UK universities have been stuck in a cycle of industrial conflict for over five years.
It has been debilitating for staff, compromising welfare and career opportunities, and damaging to a generation of students already deeply impacted by Covid-19.
And repeated conflict undermines the sector’s reputation at home and abroad. We at the University of York – the vice chancellor and the local branch executive of the University and College Union (UCU) – want to work together to break out of this cycle.
Breaking the impasse
But the national negotiations are now at an impasse. We need, as employers and trade unions, to get back to meaningful negotiations on pay and conditions. We’ve shown it can be done on pensions. That’s in part due to recent changes in economic circumstances. All are now agreed the latest valuation process of the Universities Superannuation Scheme (USS) will be positive and enable benefits to be restored.
But, importantly, we’ve gone beyond that to begin to explore measures that would guard against future instability if economic circumstances change. And – together with the USS trustees – employers and unions are collectively pressing both the UK Government and the Pensions Regulator not to impose tighter, over-cautious regulation in future. That capacity to work together to think into the medium term is crucial.
Are there ways in which employers and unions can build a shared perspective on the future of pay and conditions in the sector?
Working for the future
We made some progress a few months ago on a set of long-standing issues which have vexed the sector, working up draft Terms of Reference for action on the national pay spine, minimising casual contracts, closing pay gaps and ensuring workloads are at – and stay at – reasonable levels.
There’s a balance to be struck here between employer concerns about university autonomy and the demands of trade unions that these matters must be subject to UK level frameworks. But we could still work in negotiations to strengthen these Terms of Reference, perhaps creating shared baselines that universities would be expected to meet to improve working conditions.
Recognising the issues
The bigger sticking point in the national negotiations is pay. To move ahead we need two things.
First, we need – as employers and unions – to jointly recognise that real wages, as across the wider public sector, have been gradually eroded since 2008 by repeated below inflation pay rises. With high inflation over the last two years, that erosion has been accelerated. Pay rises in 2022-23 and 2023-24 have lagged seriously behind inflation. Many staff now face real hardship.
Staff at York and elsewhere – who have always worked with great commitment, and in recent years through particularly difficult circumstances as a result of Covid – deserve more. The risk is that increasing numbers of staff feel they cannot develop good, sustainable and rewarding careers in the sector. We need to change this. As we look ahead to resuming negotiations, we need to find ways to begin to reverse the decline in real wages.
But second, we should also – as unions and employers – jointly recognise that the financial situation of the sector is at risk of becoming precarious. We are grappling with a broken funding system which systematically underfunds the true costs of both home undergraduate teaching and research and leaves us reliant on other unstable funding sources.
Combined with the effects of recent inflation, it has put a growing number of universities in a position where higher pay rises could bring further financial risk. Some universities – even with the below-inflation pay rises of the last two years – are now in a highly problematic financial position.
Onward to action
But if we can find sector-wide agreement on these two points – first, staff deserve more and the last two pay awards have not met the needs of staff and second, many employers feel they are not in a position to afford more – then, as we have seen around USS, we can turn to how we can fix the situation in future.
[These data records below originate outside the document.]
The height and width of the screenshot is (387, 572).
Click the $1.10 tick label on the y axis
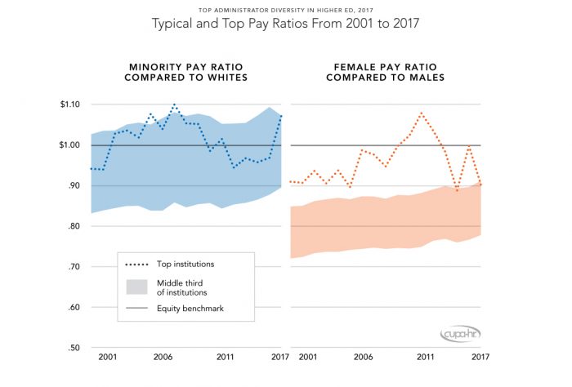[70, 105]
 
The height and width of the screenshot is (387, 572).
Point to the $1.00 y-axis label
[70, 145]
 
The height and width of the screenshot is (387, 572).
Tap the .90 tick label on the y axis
[74, 186]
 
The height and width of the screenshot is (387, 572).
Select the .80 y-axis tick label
[74, 226]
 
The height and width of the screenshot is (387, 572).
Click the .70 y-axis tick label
[74, 267]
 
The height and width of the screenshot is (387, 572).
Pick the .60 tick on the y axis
[74, 308]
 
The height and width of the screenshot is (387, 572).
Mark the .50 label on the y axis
[74, 349]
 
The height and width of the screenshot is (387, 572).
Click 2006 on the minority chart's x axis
[163, 358]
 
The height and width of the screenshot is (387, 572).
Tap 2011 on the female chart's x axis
[423, 358]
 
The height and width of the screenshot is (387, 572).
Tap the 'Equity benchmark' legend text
[191, 309]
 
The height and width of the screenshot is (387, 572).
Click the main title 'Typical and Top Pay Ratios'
[286, 24]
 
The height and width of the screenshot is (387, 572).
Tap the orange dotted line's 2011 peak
[422, 113]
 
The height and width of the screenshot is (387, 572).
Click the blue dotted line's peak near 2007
[174, 105]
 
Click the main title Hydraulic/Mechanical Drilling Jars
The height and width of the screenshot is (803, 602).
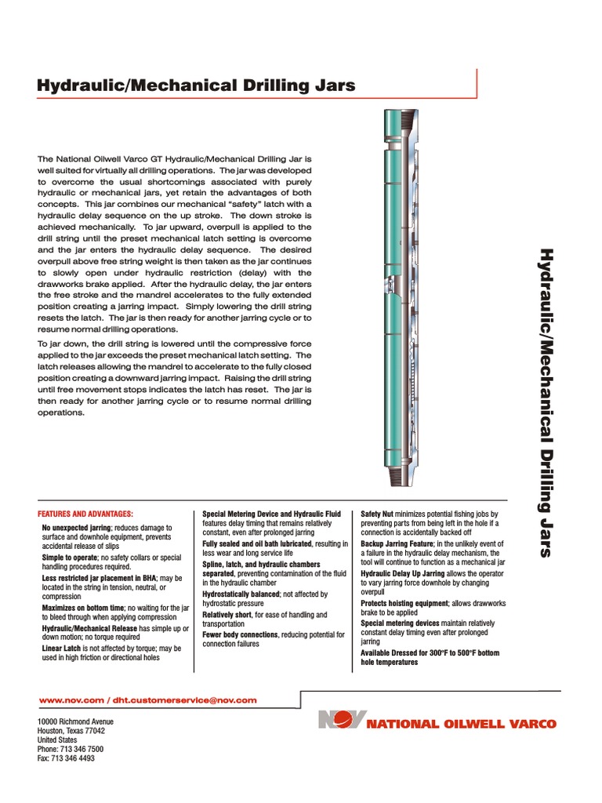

That will require us to think in new ways. One would be to set up a framework for shared understanding of sector finances, perhaps with independent leadership. This could enable employers and unions to build a clearer shared perspective on a sustainable approach to reversing the decline in real wages, which is vital for our sector’s future.
We should also look to approach pay beyond annual, short-term and reactive negotiations, and develop multi-staged or multi-year deals that would enable employers to plan ahead with greater certainty, which would support developing and implementing the frameworks mentioned above. This would likely involve putting guardrails around these pay deals through stabilisation mechanisms, analogous in outcome to those under consideration for USS, so we could manage changes in economic circumstances.
But above all, we at York jointly recognise that the current pay offer is not what staff deserve and have a vigorous, shared commitment to building and making a shared case to both government and opposition for fair and sustainable funding for the sector. We cannot achieve this effectively if we are engaged in constant industrial disputes. At the University of York we are clear that negotiations must restart to enable a different path to be found.
We think that many others among employers and the trade unions across the UK want this too. Let’s do it.